7. Voor zover in hoger beroep nog relevant is of [appellant] in strijd met artikel 4 Handelsnaamwet heeft gehandeld, constateert het hof dat daarvan gelet op het voorgaande geen sprake is. De slotsom is dat aan de vordering de grondslag is komen te ontvallen. De grieven IV en V behoeven geen bespreking meer. Het incidentele beroep van Mac Lease komt niet aan de orde. Het vonnis zal worden vernietigd en de vorderingen van Mac Lease zullen alsnog volledig worden afgewezen. Als de in het ongelijk gestelde partij zal Mac Lease de kosten van de beide instanties hebben te dragen.
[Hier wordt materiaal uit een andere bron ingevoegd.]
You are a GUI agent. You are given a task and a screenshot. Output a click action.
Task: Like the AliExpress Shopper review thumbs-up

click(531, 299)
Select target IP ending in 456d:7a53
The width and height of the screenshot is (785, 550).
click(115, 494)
vernietigt het vonnis waarvan beroep
wijst de vorderingen van Mac Lease alsnog af;
veroordeelt Mac Lease in de proceskosten, tot aan deze uitspraak aan de zijde van [appellant] voor de eerste aanleg begroot op € 1.087,= aan verschotten en € 2.842,= (2 punten tarief V) aan salaris voor de gemachtigde en voor het hoger beroep begroot op € 3.l93,31, waarvan te voldoen:
(a) aan de griffier van het hof € 3.079,31, te weten € 2.101,= voor in debet gesteld griffierecht, € 84,31 voor kosten dagvaarding in hoger beroep en € 894,=
(1 punt tarief II) voor salaris advocaat, waarmee de griffier zal handelen overeenkomstig het bepaalde in art. 243 Rv, en
(b) aan [appellant] € 114,= voor niet in debet gesteld griffierecht;
in het incidentele beroep
veroordeelt Mac Lease in de proceskosten, tot aan deze uitspraak aan de zijde van [appellant] begroot op € 447,= (1/2 punt tarief II) aan salaris advocaat; te voldoen aan de griffier van het hof, waarmee de griffier zal handelen overeenkomstig het bepaalde in art. 243 Rv.
Dit arrest is gewezen door mrs. E.J. van Sandick, Th.W.H.E. Schmitz en M.C.M. van Dijk en is uitgesproken ter openbare terechtzitting van 17 maart 2009 in aanwezigheid van de griffier.